# How available now works



## Mikevol (Nov 21, 2020)

On the app of FLEX if I set available now do I have to go to the WHOLEFOOD STORE to wait for a block? Or I just way at my house because I don’t get many blocks but at the store I see lot of people picking up any body knows than you


----------



## Uber's Guber (Oct 22, 2017)

You can wait at home, thus spending more time watching TV or playing XBox, or maybe even picking up an English 101 book to study. 
Welcome to UP.net


----------



## Mikevol (Nov 21, 2020)

Uber's Guber said:


> You can wait at home, thus spending more time watching TV or playing XBox, or maybe even picking up an English 101 book to study.
> Welcome to UP.net





Uber's Guber said:


> You can wait at home, thus spending more time watching TV or playing XBox, or maybe even picking up an English 101 book to study.
> Welcome to UP.net


Sorry neither watching tv or burning my brains is on my schedule, is a different scenario I don't think you would know much about, if you want to be helpful like many other people on this forum is, thank you if not just KEEP playing with your Exbox


----------



## jaxbeachrides (May 27, 2015)

Alot of the people you see picking up were on reserved blocks, I might get one or 2 a week but not usually that many.

If you have available now on it helps to be closer to the store, but amazon doesn't want you hanging out at the store, like they are doing in some places.

I don't fight over these because there's just too much competition for these blocks and too hard to get them daily.


----------



## kdyrpr (Apr 23, 2016)

I received one of these while parked 2 minutes from Whole Foods.
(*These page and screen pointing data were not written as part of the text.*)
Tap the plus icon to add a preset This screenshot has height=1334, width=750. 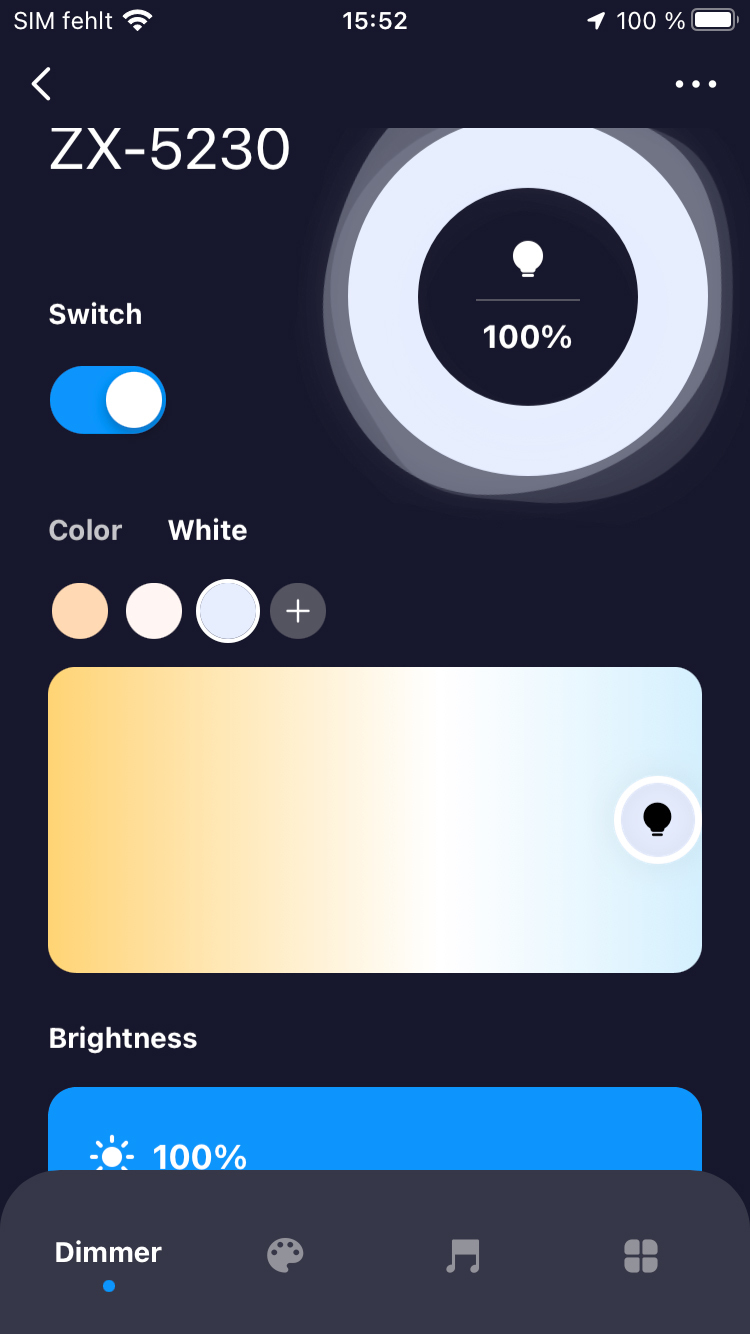(298, 611)
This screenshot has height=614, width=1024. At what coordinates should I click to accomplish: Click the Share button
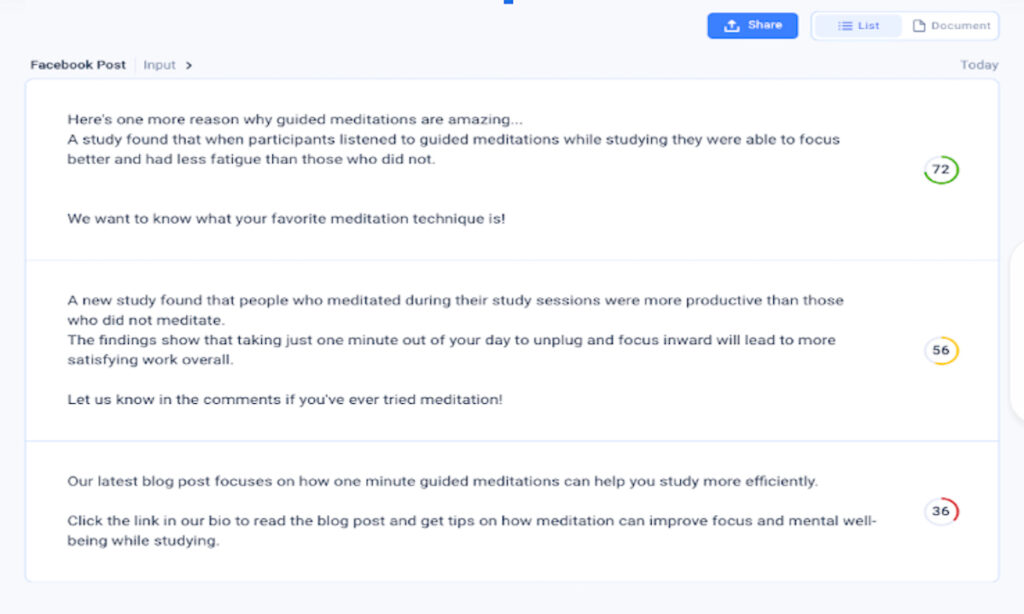pos(752,25)
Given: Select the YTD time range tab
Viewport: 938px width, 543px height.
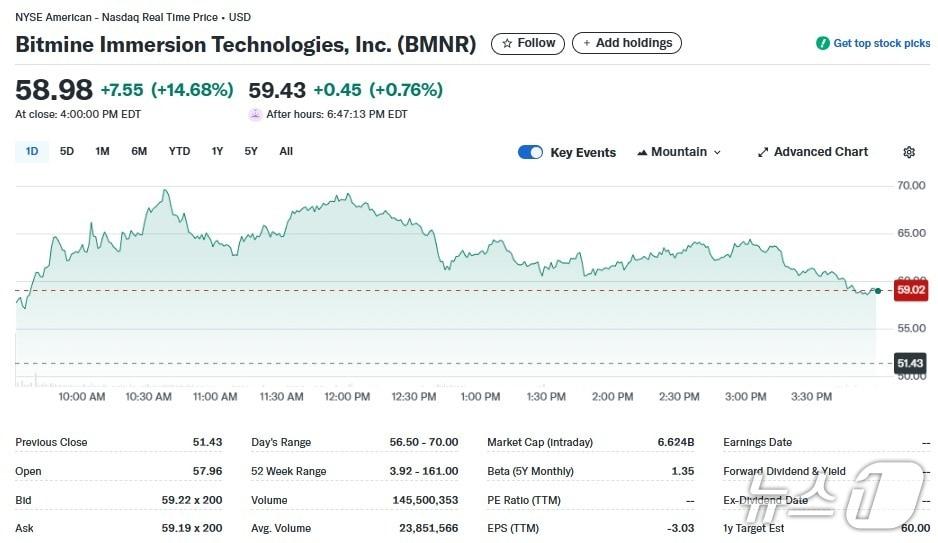Looking at the screenshot, I should tap(179, 151).
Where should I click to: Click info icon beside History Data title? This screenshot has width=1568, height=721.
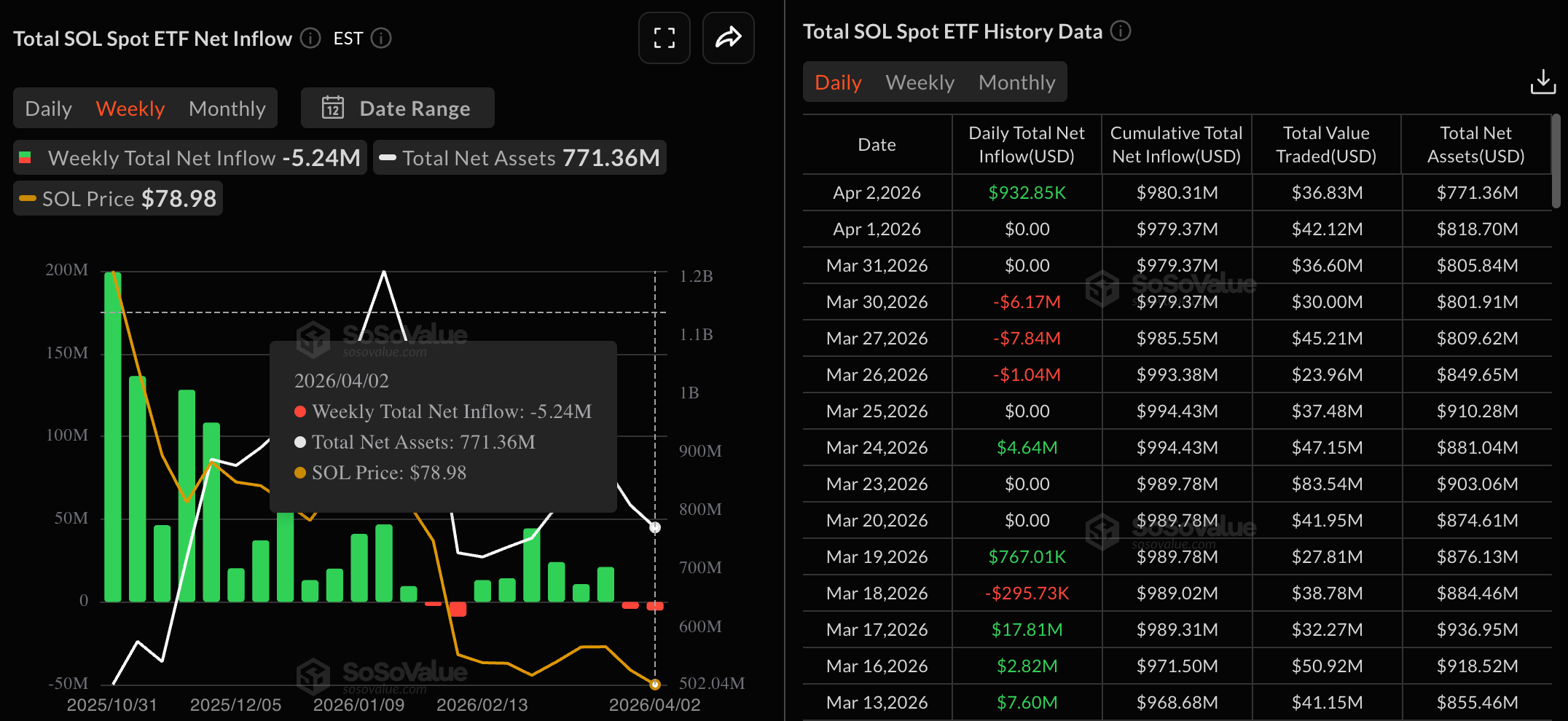(x=1120, y=31)
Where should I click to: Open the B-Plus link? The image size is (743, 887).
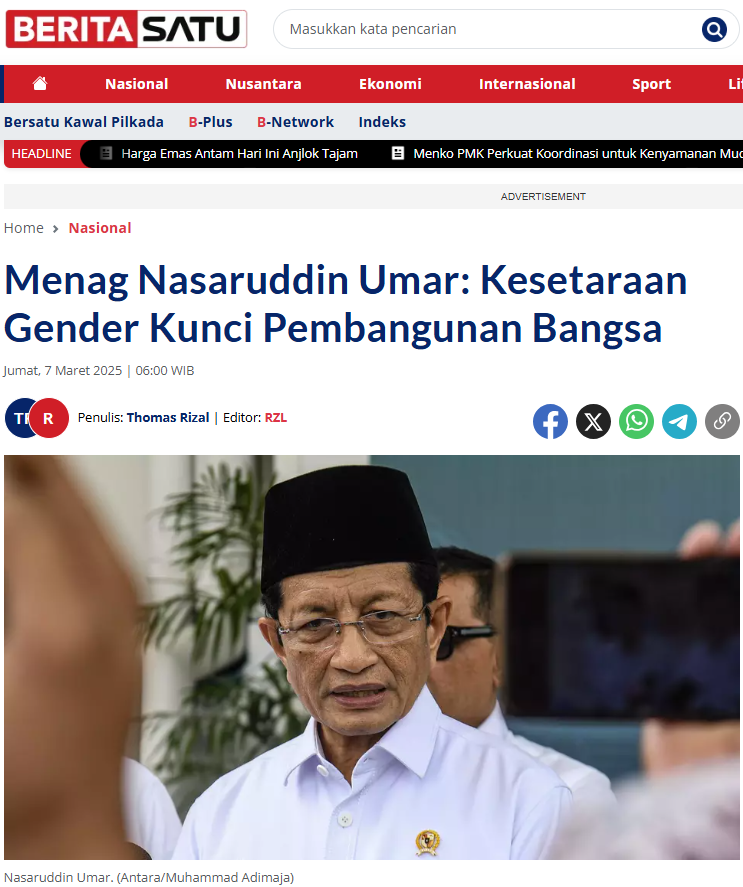point(211,122)
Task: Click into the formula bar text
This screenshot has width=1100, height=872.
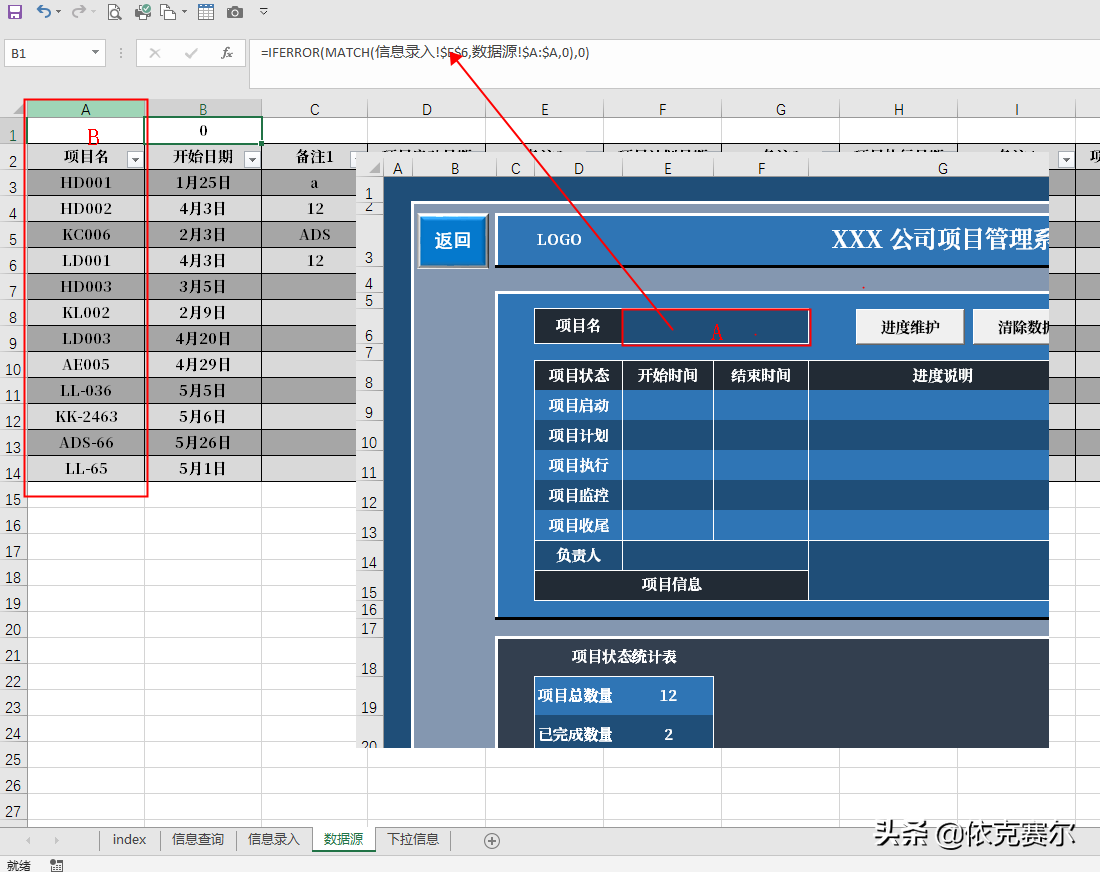Action: (425, 53)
You can read about it in another thread "dreaded condo complex". 
I assume they are a result of someone not showing up for their block.


----------



## Driving With A Purpose (Jul 28, 2020)

I read somewhere (pretty sure it was written by Amazon) that if you have “Available Now” on, you are expected to arrive within 15 minutes of getting deliveries assigned to you. Don’t know how strictly they enforce that or if there is an extra 5 minutes like there is when arriving for shifts.


----------